::: Dataset records

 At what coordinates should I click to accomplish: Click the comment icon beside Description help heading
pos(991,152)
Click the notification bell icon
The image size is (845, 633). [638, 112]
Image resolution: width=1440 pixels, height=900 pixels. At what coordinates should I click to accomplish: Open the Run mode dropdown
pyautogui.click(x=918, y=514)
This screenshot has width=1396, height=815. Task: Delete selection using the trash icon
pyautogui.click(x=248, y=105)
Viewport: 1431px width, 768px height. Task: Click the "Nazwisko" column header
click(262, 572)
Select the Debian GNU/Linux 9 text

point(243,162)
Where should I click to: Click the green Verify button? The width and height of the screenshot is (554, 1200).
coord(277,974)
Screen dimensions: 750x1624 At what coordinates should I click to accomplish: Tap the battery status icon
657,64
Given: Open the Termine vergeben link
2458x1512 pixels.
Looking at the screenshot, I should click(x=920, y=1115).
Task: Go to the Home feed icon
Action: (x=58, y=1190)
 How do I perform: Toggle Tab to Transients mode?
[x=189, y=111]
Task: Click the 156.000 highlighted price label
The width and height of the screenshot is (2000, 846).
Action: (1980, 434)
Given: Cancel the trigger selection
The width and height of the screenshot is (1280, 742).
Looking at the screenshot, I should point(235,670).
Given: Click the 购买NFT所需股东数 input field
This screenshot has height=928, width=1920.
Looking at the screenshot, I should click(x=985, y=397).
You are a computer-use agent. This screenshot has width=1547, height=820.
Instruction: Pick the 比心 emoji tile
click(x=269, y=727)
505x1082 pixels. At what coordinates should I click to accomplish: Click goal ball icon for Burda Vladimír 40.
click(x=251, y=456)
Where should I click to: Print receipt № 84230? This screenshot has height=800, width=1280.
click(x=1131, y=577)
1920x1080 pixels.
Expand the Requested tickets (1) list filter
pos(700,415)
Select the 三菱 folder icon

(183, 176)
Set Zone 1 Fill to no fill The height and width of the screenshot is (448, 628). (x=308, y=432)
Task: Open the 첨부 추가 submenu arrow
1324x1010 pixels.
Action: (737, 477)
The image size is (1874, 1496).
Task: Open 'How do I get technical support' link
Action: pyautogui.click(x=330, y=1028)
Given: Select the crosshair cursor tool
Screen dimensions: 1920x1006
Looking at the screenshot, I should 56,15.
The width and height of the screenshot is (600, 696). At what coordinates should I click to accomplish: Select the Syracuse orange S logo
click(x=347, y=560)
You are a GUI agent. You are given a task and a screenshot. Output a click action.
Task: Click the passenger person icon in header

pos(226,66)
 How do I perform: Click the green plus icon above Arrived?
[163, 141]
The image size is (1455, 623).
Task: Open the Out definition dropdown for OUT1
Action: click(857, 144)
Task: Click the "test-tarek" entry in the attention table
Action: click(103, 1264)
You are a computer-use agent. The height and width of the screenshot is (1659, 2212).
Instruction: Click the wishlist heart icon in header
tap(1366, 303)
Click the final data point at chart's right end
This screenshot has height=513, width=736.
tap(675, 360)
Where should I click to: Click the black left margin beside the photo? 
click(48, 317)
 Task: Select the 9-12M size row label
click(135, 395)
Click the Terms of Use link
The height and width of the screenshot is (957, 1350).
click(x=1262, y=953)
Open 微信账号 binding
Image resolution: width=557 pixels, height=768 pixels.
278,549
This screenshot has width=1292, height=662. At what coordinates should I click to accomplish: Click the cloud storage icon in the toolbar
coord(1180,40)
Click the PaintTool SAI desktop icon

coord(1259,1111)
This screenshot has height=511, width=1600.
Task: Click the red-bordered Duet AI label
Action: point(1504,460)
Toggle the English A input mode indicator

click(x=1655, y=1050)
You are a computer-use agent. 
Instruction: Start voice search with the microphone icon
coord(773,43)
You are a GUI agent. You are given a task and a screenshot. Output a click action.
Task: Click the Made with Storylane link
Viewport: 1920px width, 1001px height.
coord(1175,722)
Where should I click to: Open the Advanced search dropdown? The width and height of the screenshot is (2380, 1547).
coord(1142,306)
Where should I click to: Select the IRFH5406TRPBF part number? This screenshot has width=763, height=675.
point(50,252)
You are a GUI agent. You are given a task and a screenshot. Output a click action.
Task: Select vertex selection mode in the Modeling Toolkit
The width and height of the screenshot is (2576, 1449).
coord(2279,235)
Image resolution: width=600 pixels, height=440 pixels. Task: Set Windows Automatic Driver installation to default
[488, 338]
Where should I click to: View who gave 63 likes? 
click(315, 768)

::::::

▶ _Stated task_
Copy the lines of the listing above exactly as they appear, starting at the line that contains "Toggle the English A input mode indicator" and ending at the line that contains "coord(773,43)", with both of those lines included.

▶ _Reply_
Toggle the English A input mode indicator

click(x=1655, y=1050)
You are a computer-use agent. 
Instruction: Start voice search with the microphone icon
coord(773,43)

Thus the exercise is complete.